Although all this preparation may sound a lot like work, the reality is that excitement brews in all of us. The crop looks nothing short of phenomenal, and early harvest results from our neighbors look fantastic. True to farmer fashion, I will not put a yield number on our crop until we get into it, but suffice to say that if it comes off as anticipated, we will make a great deal of financial progress. We are all excited to dig into this crop and see what is out there.

Harvest is the culmination of everything we do all year; all the planning and preparation during the winter months, agonizing over cropping decisions and chemical and fertilizer plans; the marathon of planting that brings us to the edge of sanity; the constant scouting for weeds, disease, insects and nutrient deficiencies throughout the season, desperately trying to avoid a spraying error; and finally, the preparation of all the harvest equipment to ensure the crop comes off on time. Every decision and every error we make throughout the year shows up in the fields as we combine them. Every mistake can now be quantified from our yield maps as we roll through each field. All of our marketing choices can either burn us or gratify us as we determine not only the size of our crop, but the size of the North American crop as well.

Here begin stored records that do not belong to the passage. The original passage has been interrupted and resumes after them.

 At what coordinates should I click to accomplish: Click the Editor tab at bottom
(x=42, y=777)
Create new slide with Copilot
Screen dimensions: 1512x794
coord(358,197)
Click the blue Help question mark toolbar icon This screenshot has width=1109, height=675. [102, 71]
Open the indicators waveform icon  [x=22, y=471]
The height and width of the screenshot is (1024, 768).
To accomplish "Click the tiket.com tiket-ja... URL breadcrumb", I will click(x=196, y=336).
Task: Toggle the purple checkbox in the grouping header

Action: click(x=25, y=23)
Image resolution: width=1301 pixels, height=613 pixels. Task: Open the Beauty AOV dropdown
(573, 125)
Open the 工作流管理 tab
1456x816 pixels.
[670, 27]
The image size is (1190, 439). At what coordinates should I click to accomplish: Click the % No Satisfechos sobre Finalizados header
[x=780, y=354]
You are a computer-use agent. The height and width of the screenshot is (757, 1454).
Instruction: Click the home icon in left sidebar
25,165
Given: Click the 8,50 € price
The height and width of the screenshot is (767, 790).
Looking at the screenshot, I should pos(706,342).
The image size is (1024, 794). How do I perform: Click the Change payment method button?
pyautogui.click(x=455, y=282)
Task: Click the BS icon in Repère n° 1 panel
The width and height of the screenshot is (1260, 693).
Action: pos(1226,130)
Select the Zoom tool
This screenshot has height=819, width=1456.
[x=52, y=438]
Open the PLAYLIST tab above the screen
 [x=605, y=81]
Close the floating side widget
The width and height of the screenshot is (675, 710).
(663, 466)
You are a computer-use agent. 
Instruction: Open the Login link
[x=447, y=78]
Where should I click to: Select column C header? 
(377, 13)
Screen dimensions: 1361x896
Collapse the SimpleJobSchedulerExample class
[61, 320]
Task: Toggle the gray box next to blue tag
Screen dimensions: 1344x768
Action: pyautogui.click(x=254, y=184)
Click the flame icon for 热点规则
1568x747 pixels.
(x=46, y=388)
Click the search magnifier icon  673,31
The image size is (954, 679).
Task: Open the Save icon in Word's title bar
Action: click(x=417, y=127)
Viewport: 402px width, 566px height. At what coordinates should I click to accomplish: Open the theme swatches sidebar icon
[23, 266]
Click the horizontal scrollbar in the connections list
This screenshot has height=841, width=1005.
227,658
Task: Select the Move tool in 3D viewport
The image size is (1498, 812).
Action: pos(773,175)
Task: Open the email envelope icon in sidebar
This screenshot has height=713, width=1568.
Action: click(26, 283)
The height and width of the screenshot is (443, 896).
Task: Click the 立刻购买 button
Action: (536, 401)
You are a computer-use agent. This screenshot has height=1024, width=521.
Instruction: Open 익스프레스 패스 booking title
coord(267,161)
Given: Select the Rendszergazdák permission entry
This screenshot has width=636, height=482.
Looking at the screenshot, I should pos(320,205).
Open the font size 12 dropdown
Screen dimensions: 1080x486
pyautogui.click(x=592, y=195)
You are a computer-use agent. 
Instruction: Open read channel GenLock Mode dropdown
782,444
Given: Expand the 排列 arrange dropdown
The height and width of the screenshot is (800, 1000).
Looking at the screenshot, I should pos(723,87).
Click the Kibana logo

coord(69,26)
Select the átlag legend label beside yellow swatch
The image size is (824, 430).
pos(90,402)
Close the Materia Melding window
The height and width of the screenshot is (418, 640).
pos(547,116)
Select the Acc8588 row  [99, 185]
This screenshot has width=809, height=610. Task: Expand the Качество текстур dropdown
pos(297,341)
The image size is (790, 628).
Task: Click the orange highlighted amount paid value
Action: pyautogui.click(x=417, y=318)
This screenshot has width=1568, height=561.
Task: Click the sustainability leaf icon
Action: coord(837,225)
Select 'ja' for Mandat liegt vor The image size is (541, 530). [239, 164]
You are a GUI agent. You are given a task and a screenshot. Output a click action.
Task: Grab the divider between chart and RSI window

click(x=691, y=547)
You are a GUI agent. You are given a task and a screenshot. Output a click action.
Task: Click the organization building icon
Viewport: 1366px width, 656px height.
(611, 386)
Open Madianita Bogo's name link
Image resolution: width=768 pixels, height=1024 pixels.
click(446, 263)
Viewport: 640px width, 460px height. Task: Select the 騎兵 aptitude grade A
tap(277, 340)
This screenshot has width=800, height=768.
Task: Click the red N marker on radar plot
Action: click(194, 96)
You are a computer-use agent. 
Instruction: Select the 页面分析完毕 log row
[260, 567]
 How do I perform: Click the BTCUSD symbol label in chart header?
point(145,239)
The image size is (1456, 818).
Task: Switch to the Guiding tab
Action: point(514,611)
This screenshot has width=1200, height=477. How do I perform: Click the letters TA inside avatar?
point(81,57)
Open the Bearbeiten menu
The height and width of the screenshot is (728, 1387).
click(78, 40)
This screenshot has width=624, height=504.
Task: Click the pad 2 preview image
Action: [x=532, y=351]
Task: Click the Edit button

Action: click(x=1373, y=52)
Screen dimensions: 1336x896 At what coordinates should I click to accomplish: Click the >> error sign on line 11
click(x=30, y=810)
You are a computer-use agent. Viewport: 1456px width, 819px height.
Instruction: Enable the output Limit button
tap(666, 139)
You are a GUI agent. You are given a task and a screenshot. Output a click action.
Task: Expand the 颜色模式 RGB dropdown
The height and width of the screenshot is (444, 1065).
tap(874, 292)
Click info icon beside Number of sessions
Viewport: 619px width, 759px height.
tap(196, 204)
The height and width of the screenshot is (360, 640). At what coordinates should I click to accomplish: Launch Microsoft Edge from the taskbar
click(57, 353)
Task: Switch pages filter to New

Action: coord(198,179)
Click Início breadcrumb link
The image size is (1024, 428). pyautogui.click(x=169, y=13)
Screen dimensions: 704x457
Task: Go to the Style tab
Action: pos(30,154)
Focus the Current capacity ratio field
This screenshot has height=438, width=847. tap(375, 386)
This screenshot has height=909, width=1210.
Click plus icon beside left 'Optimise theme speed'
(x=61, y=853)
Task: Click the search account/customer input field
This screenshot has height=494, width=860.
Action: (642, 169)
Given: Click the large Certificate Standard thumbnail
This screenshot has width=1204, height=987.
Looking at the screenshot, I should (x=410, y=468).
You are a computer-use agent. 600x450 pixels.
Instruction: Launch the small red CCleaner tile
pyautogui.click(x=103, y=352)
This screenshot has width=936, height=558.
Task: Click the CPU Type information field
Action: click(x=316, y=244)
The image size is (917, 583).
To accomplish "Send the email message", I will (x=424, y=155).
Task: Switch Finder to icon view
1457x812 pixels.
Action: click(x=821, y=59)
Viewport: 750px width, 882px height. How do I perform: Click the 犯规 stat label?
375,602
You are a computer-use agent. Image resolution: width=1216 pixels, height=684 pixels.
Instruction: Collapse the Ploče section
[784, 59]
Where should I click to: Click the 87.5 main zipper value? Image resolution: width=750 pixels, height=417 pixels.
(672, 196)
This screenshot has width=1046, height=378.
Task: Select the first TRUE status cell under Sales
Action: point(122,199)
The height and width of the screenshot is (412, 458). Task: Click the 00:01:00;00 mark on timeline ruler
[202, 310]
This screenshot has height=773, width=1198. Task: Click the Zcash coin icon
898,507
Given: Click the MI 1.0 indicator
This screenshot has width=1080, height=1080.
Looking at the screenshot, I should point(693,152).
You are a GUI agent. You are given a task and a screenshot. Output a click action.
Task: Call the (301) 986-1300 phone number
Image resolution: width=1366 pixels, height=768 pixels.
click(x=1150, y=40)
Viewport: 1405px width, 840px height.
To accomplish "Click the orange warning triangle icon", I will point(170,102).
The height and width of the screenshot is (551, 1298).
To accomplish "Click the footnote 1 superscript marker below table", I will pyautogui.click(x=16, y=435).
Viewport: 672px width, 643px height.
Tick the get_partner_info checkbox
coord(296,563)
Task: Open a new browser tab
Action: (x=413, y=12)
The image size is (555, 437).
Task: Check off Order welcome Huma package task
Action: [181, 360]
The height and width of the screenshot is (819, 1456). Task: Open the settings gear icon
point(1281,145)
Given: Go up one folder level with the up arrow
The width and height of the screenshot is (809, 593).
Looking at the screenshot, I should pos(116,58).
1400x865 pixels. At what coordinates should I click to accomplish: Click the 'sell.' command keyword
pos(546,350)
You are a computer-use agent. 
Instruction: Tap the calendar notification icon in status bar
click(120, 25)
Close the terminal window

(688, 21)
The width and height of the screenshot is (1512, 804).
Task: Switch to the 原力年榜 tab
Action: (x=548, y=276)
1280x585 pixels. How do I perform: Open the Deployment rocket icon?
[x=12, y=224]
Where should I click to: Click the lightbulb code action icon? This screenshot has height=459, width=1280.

Yes, harvest is a season like no other, with equal parts excitement, hope, fear and stress all coming into play. Many things can still go wrong: a strong wind could come through all blow away our swathed canola, heavy rains could downgrade the quality of our wheat and durum, and severely damage the yield at the same time, and, lest we forget, the final factor that has been on all of our minds since that cold night in July; frost (read about that here).

The threat of an early frost still hangs over my head like a heavy black cloud, a fear in the back of my mind that haunts my dreams and darkens the brightest days. While the forecast looks hot and wonderful, and while we know that we will get at least half the crop mature in that forecast period, a great deal of crop is still very green and very late. We need the 20th of September without a frost to gather this crop as it stands. Even if our early crops are record-breaking, freezing out the remaining half would still lead to a losing year. We are not out of the woods yet.

But, these are things that are out of our control. Right now, all we can do is prepare our equipment and do the best damn job we can to harvest this crop in a timely and efficient manner to capture the most yield we can on whatever we can. Tomorrow we will take the first bite out of the first crop we seeded- canola. Will it be ready? It was swathed a week ago today, which may be borderline for readiness. We will try it anyway and see what happens.

We have put a lot of time, money, blood, sweat and tears (literally) into the 2013 crop of canola, durum, peas, hard red spring wheat, and soybeans. I cannot wait to see what it will yield, and I pray that the cold weather will hold off just one more month. This is an exciting crop, and I will be dancing in the streets if we can get it (that’s not really a joke- I’m serious about that). Wish us luck!